Problem requirements.
Answer these from the RecycleLoRA summary below, one line each:
(a) At which conference is the paper listed?
(b) What kind of decomposition does the method use?
(c) From which directions is the secondary adapter initialized?

[[ Text section open ]]

Skip to content

RecycleLoRA: Rank-Revealing QR-Based Dual-LoRA Subspace Adaptation for Domain Generalized Semantic Segmentation

Conference: CVPR 2026 arXiv: 2603.28142 Code: https://github.com/chanseul01/RecycleLoRA.git Area: Semantic Segmentation / Domain Generalization / Parameter-Efficient Fine-Tuning Keywords: Domain Generalized Semantic Segmentation, LoRA, RRQR Decomposition, Dual Adapter, Subspace Structure

TL;DR

This paper proposes RecycleLoRA, which employs Rank-Revealing QR (RRQR) decomposition to systematically "recycle" subspace structures from pretrained Vision Foundation Model weights. By initializing a primary adapter from minor directions and a secondary adapter from major directions, the method substantially improves LoRA representational diversity and parameter utilization efficiency, achieving state-of-the-art performance on both synthetic-to-real and real-to-real domain generalized semantic segmentation benchmarks (average mIoU of 68.95 / 72.10).

[[ Text section closed ]]
[[ Data below open ]]

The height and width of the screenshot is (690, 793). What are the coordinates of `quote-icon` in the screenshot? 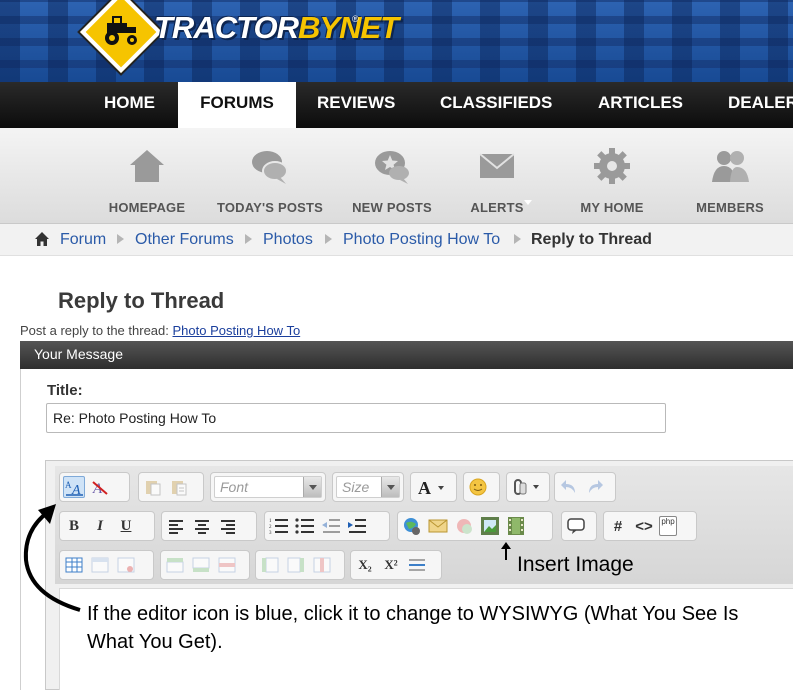 It's located at (576, 526).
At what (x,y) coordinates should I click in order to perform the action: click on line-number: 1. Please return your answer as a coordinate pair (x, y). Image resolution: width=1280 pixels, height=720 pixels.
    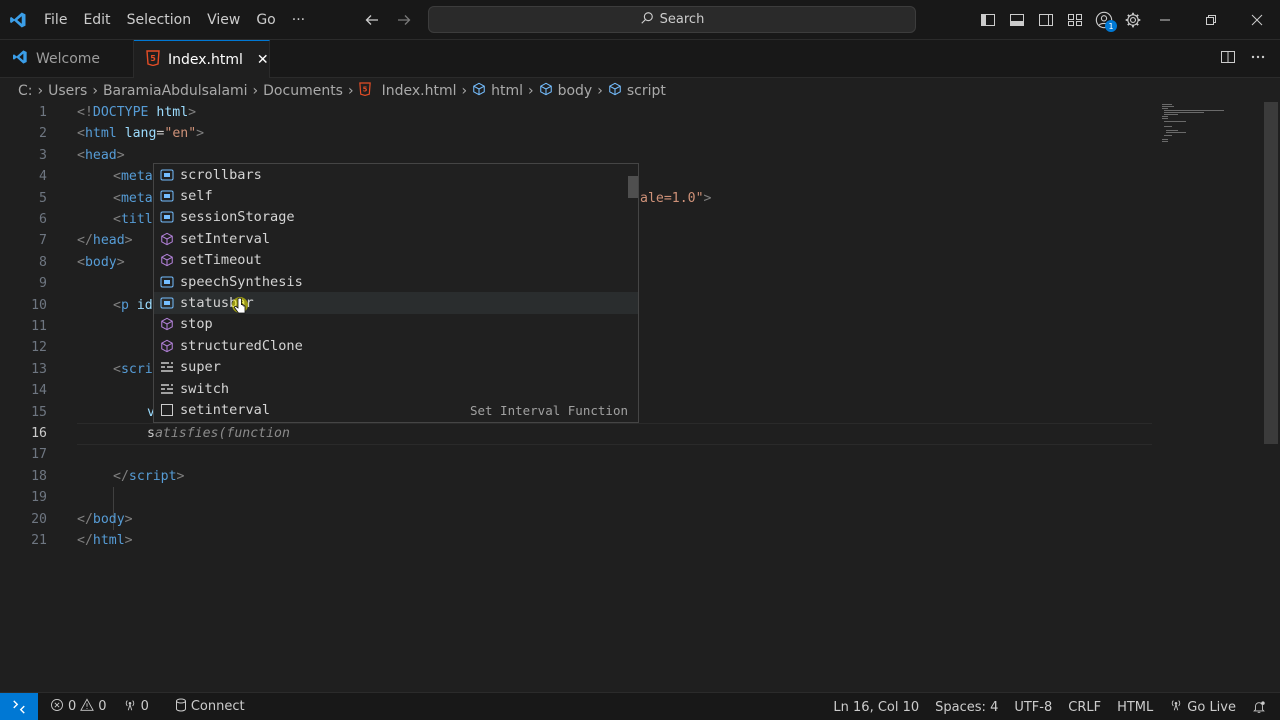
    Looking at the image, I should click on (43, 112).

[[ Data below closed ]]

Written response.
(a) CVPR 2026
(b) Rank-Revealing QR (RRQR) decomposition
(c) Major directions